Abstract

Acute cholangitis, is a product of bile stasis and infection of the biliary tract. Diagnostic and therapeutic role of the Endoscopic retrograde cholangiopancreatography (ERCP) has a critical role in the management. Anatomical variation following Roux-en-Y gastric bypass or people who had esophageal obstructions tend to make the early intervention by the ERCP a challenge. We report a case of septic cholangitis in a patient whom the ERCP was achived through a peg tube. Case report: 75-year-old male esophageal cancer & gastrostomy tube for malnutrition presented to the local hospital with fevers. Initial evaluation showed feature of sepsis with a fever, leukopenia, elevation in the liver enzymes & total bilirubin 1.2 and lactic acid 3.2. Ct scan showed a stone in the common bile duct & blood cultures showed Enterobacter cloacae. The patient started on ceftriaxone & transferred to our tertiary center for therapeutic intervention. The patient had a MRCP that demonstrates a 1.3 cm obstructive distal common bile duct stone for which the patient underwent an attempt with ERCP that shortly aborted given partially obstructing esophageal mass.
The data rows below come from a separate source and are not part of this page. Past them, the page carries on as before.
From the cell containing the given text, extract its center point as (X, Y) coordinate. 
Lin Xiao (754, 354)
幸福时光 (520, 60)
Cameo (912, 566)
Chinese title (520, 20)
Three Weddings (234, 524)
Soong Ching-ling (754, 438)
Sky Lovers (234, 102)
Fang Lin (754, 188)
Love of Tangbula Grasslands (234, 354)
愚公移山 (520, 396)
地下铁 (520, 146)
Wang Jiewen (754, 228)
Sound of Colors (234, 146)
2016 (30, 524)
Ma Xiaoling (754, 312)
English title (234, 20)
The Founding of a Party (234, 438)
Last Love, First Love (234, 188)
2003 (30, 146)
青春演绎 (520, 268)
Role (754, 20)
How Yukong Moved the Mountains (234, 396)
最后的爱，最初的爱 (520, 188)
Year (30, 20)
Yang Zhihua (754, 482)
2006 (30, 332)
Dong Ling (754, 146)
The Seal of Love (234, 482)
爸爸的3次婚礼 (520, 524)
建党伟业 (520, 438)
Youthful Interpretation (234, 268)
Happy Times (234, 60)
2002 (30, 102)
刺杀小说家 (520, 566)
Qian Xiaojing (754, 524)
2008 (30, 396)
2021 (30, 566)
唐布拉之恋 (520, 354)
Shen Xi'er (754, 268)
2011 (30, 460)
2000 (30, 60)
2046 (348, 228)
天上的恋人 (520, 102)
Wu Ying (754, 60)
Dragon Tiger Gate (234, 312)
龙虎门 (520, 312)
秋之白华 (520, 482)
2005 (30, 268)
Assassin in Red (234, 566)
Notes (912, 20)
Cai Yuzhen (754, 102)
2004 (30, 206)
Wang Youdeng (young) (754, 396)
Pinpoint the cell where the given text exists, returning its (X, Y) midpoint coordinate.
After changing to a small pediatric endoscope, the scope was able to be pass the mass but the procedure terminated due to scope malfunction. Another route to access the biliray system was found; the peg tube was removed after an anchoring system was placed. Following the placement of the anchors an Axio stent was placed & a balloon dilitation was performed inside the stent up to 15 mm in size. Following dilitation an ERCP scope was placed and the papilla was accessed and sphincterotomy was made and stone was removed. After the stone removal, the stent was removed and a peg tube was replaced and the patient tolerated the procedure without any complication & discharged on stable condition. Discussion: ERCP is the treatment of choice in establishing biliary drainage in acute cholangitis. In the setting of anatomical variation, the success rate dramatically dropped below 70% when compare it to the traditional ERCP 90-95%. The literature showed that the success rate is higher using surgically created route through the stomach as a mature gastrostomy, trans-gastric or laproscopic- assisted port are all well tolerated. In patient with limited access for the traditional ERCP, alternative routes can allow the gastroenterologist to drain the blockage; such intervention can improve the mortality & morbidty.